Extracto del texto:
# # #
# En busca de un amplificador de 70w



## SPACE BOY (Jul 26, 2008)

como van muchachos de foros de electronica necesito q alguien me de una mano con los stk 082 que desgraciadamente los perdi y en el buscador no lo encuentro si alguien tuviese el post del sitio seria de gran ayuda escribirlo es este foro muchas gracias


----------



## MFK08 (Jul 26, 2008)

ami tmb se me perdio un tema sobre un amplificador de 100W y no lo encuentro...


----------



## tomassd (Oct 8, 2008)

Hola a todos, aqui les dejo el diagama del STK082[/img]


----------



## tomassd (Oct 8, 2008)

Aqui estan los datos del STK082
Saludos


----------



## SPACE BOY (Oct 22, 2008)

te agradezco por este post una pregunta mas si no es por ser pregunton ya lo has montado este esquema es que no quiero meter la pata y se vaya por los aires mi casa cuanto haya montado este circuito, lo comprobastes responde por favor


----------



## oZon (Oct 23, 2008)

el problema de los stk son su calentamiento y no son amplificador sino elevadores

consideralo mejor

saludos

oZon


----------



## elaficionado (Oct 23, 2008)

Hola.
Mira aquí: https://www.forosdeelectronica.com/posts/24289/

Chao.
elaficionado.


----------



## SPACE BOY (Oct 25, 2008)

vaya esa pagina tiene el esquema pero no tiene la placa para elaborarlo lo que pasa es que recien toy aprendiendo pero es que lo queria mas simple con la placa uds saben.....si lo tienes elaficionado puedes postearmelo por favor?


----------



## elaficionado (Oct 25, 2008)

Hola.
No tengo.

Suerte.
Chao.
elaficionado.


----------



## KARAPALIDA (Oct 25, 2008)

Yo antes que el stk te recomendaria el TDA7294/93 muy bueno , muy fasil de armar.

Probalo

Aca tenes todo

https://www.forosdeelectronica.com/about18808.html


----------
# # #
Líneas de datos:
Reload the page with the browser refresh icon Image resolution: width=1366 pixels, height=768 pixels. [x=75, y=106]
# # #
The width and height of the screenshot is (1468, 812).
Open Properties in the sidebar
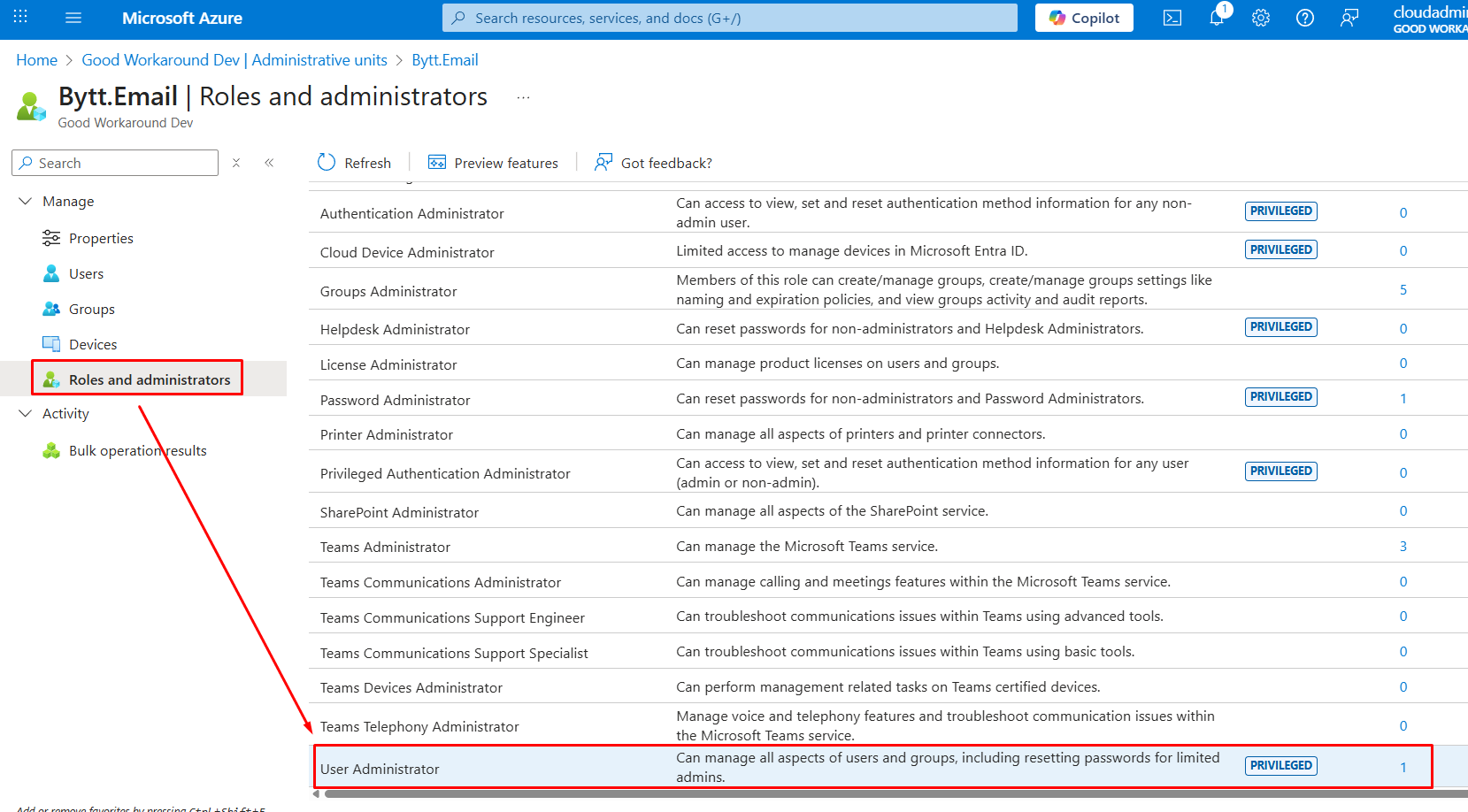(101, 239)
# # #
Requisitos del ejercicio:
**a)** Indica si cada afirmación concuerda con el hilo del foro: (i) oZon sostiene que el problema de los STK es su calentamiento; (ii) KARAPALIDA recomienda el STK antes que el TDA7294/93; (iii) MFK08 perdió un tema sobre un amplificador de 70W. Responde sí o no a cada una y cita literalmente las palabras del hilo que lo deciden.
**b)** Transcribe sin cambios el tramo del hilo del foro que va desde "## SPACE BOY (Jul" hasta "no lo encuentro...".
Las filas provienen de una fuente distinta a la del hilo del foro.

Respuestas por tarea:
**a)**
(i) Sí: "el problema de los stk son su calentamiento"
(ii) No: "Yo antes que el stk te recomendaria el TDA7294/93"
(iii) No: "ami tmb se me perdio un tema sobre un amplificador de 100W"

**b)**
## SPACE BOY (Jul 26, 2008)

como van muchachos de foros de electronica necesito q alguien me de una mano con los stk 082 que desgraciadamente los perdi y en el buscador no lo encuentro si alguien tuviese el post del sitio seria de gran ayuda escribirlo es este foro muchas gracias


----------



## MFK08 (Jul 26, 2008)

ami tmb se me perdio un tema sobre un amplificador de 100W y no lo encuentro...